Background: Clinical preventive services improve patient health, and reminder systems can increase the use of such services. However, physician organizations often underutilize clinical preventive service reminders. Little is known about the incentives, capabilities, and organizational characteristics associated with the use of reminders by physician organizations.
Methods: The predictors of patient and physician reminder system use were examined in a sample of 1,104 US physician organizations. The cross-sectional sample was obtained through a telephone survey with a 70% response rate.

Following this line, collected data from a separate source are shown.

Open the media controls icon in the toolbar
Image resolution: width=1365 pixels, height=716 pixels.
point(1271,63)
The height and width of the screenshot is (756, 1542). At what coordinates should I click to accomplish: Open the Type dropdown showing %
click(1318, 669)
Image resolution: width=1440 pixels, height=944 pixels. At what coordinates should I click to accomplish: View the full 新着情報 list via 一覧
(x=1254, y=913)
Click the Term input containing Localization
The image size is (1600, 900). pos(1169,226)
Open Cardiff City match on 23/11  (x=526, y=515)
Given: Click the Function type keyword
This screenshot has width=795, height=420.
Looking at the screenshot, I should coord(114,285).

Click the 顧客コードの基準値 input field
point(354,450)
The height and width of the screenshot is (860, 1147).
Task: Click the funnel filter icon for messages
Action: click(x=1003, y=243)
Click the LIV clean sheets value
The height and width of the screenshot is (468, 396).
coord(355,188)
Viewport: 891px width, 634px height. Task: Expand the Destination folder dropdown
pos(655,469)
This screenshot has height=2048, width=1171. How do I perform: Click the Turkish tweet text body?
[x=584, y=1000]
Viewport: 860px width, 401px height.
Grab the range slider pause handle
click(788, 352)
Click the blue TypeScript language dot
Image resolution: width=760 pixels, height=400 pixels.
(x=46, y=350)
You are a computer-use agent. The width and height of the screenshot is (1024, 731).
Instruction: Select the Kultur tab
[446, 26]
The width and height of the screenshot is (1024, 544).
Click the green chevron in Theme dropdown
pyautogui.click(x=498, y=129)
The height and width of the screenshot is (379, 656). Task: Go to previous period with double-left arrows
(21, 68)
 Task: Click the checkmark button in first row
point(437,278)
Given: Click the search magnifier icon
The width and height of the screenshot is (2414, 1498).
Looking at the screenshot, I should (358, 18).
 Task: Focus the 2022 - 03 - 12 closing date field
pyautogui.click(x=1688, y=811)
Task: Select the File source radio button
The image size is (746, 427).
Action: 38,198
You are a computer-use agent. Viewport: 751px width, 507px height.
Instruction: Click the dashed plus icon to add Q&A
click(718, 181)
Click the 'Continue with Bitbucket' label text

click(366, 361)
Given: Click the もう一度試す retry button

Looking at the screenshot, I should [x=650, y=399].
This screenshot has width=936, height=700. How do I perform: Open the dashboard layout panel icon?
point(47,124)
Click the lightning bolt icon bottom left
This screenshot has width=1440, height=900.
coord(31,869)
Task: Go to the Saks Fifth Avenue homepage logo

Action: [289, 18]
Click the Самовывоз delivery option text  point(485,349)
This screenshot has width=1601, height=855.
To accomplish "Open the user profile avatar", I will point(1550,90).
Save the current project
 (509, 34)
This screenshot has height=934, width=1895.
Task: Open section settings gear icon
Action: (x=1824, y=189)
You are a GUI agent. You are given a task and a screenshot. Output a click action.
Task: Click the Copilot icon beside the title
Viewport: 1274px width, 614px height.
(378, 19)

Results: Fifty-one percent of physician organizations used mammogram reminders, 41% used influenza immunization reminders, and 26% used eye exam reminders for patients. Eighteen percent of physician organizations used computer-generated reminders to physicians. Required reporting of data (P = 0.0006), public recognition for quality (P = 0.0002), and IT capabilities (P < 0.0001) were strongly associated with patient reminder use. Medical groups were more likely to use patient-level reminders than independent practice associations (IPAs) (P < 0.0001). Physician reminder use was related to required reporting of data (P < 0.0001) and IT capabilities (P < 0.0001).
Conclusions: Physician organizations have relatively low use of preventive service reminders to patients and physicians. Offering quality incentives to physician organizations and improving their IT capabilities may increase the use of preventive service reminders and improve the delivery of preventive care.